Le gouvernement ghanéen a choisi de dire non à une importante contribution de MTN Ghana. L’opérateur avait proposé 20 millions de cédis, soit environ 1,8 million de dollars, pour accompagner les ressortissants ghanéens rapatriés d’Afrique du Sud à la suite des récentes violences xénophobes.
Un refus assumé par les autorités, qui affirment disposer déjà des ressources nécessaires pour financer l’évacuation et la réintégration de leurs citoyens.
Une décision prise avant la médiatisation de l’offre
Le ministère ghanéen des Affaires étrangères assure que ce refus ne résulte pas de la médiatisation de la proposition de MTN.
La question avait été abordée directement le 14 août lors d’une rencontre entre les responsables de MTN Ghana et le ministre des Affaires étrangères, Samuel Okudzeto Ablakwa.
À cette occasion, le gouvernement aurait fait savoir à l’entreprise qu’il avait déjà mobilisé les fonds nécessaires pour prendre en charge les opérations en cours.
« Le gouvernement du Ghana félicite MTN pour cette offre, cependant, nous déclinons respectueusement », a indiqué le ministère dans son communiqué du 26 août.
MTN voulait aller au-delà du simple rapatriement
La proposition de MTN ne concernait pas uniquement l’évacuation des ressortissants ghanéens.

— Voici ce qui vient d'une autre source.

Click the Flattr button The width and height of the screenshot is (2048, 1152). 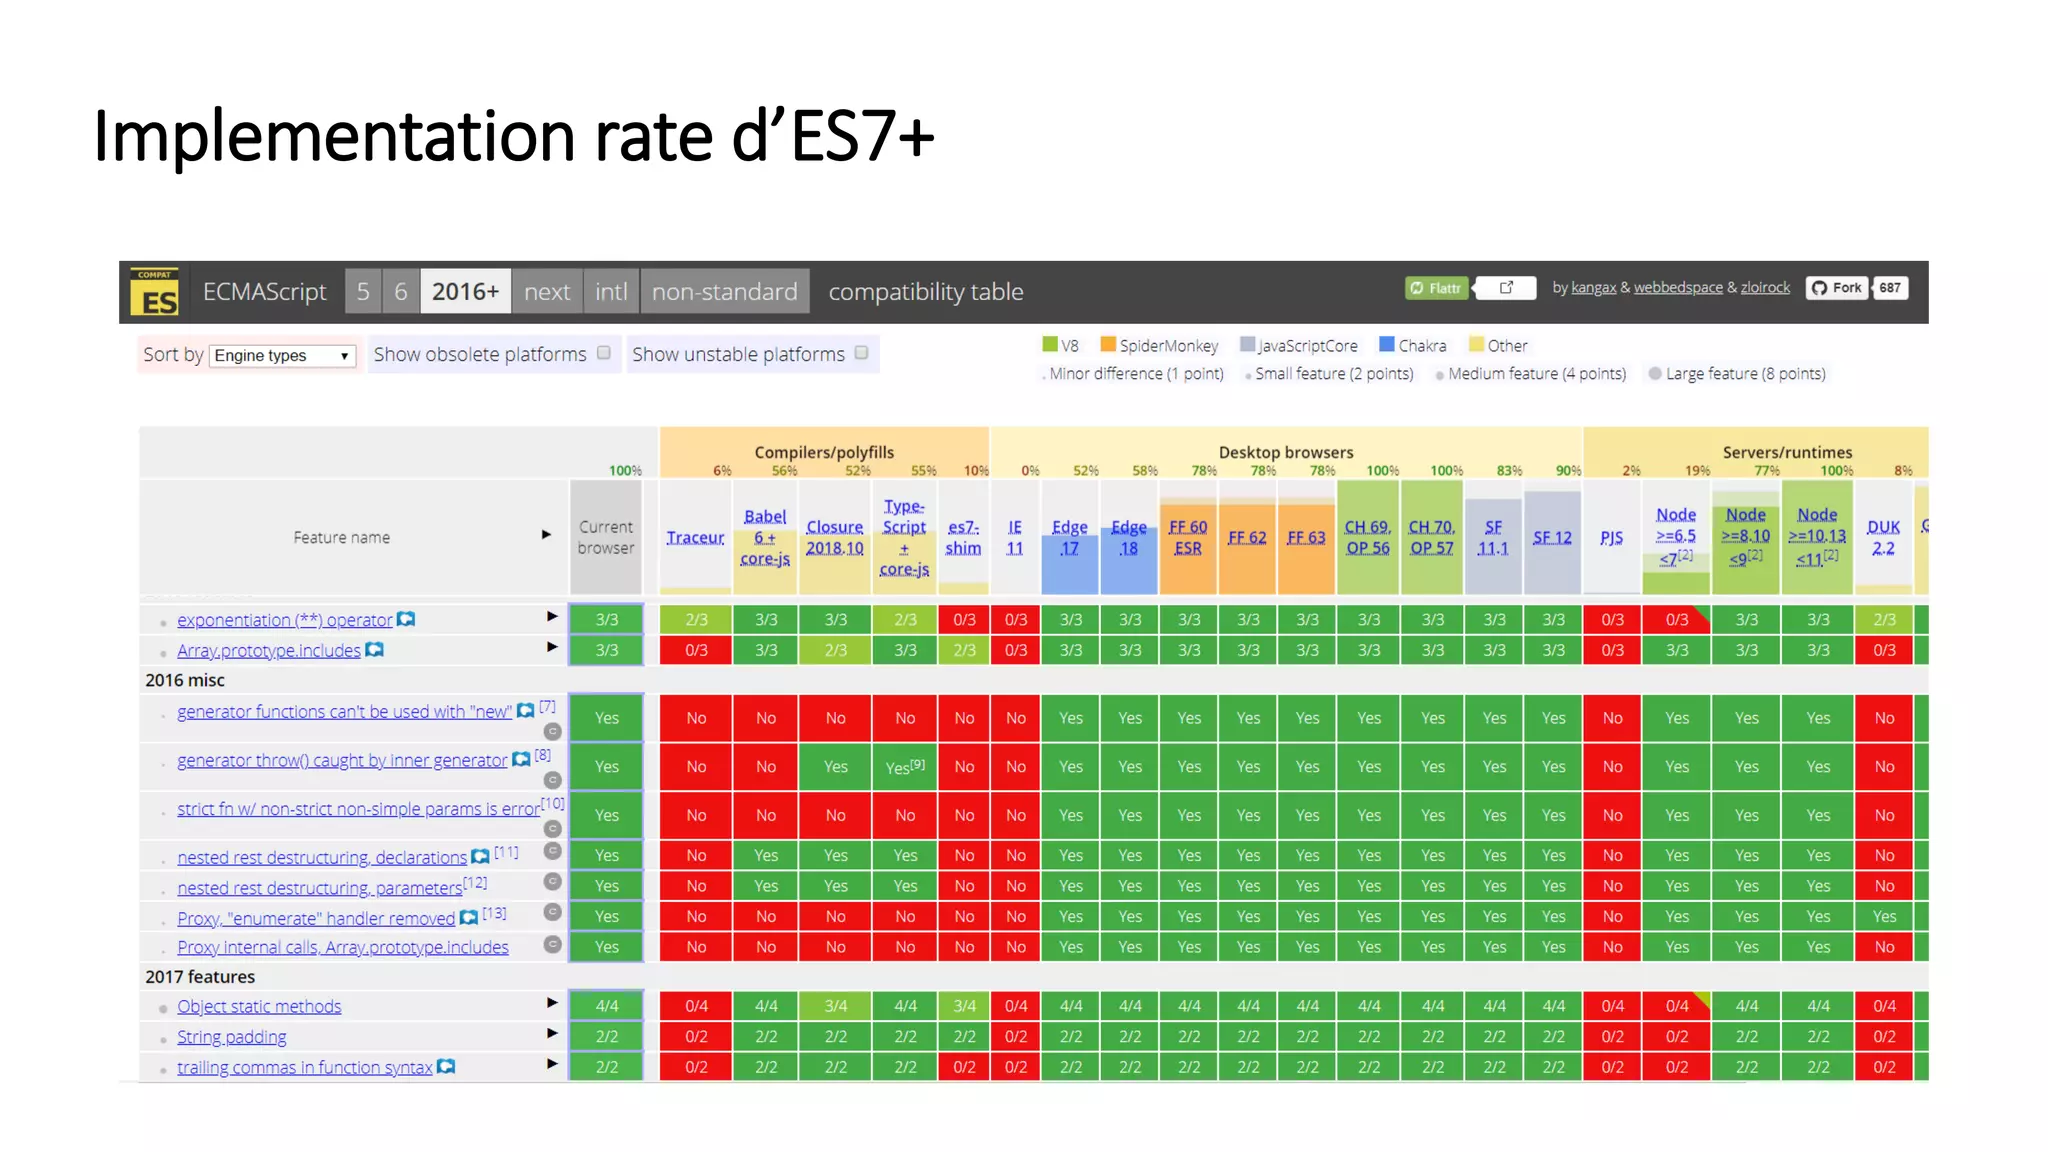coord(1436,288)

Selon Ishmael Yamson, président du conseil d’administration de MTN Ghana, l’entreprise souhaitait mettre en place un soutien financier permettant aux rapatriés de reconstruire leur vie une fois revenus au Ghana.
Le groupe avait d’abord envisagé une enveloppe inférieure à un million de dollars avant de porter son engagement à près de 1,8 million de dollars.
Malgré l’importance de cette somme, Accra a préféré conserver la maîtrise financière du dispositif.
Déjà onze vagues de rapatriement
Le refus intervient alors que les opérations de retour se poursuivent.
Le 19 août, les autorités ghanéennes annonçaient l’arrivée à Accra d’un onzième groupe de 87 ressortissants évacués d’Afrique du Sud.
Ces rapatriements sont organisés dans un contexte de violences xénophobes qui ont suscité l’inquiétude d’Accra et poussé les autorités à organiser le retour de leurs citoyens exposés aux violences.
Accra promet de rendre les comptes publics
Conscient que le refus d’une aide privée aussi importante pourrait susciter des interrogations, le gouvernement ghanéen mise sur la transparence.
Le ministère des Affaires étrangères promet de publier le coût total des opérations d’évacuation une fois le processus achevé.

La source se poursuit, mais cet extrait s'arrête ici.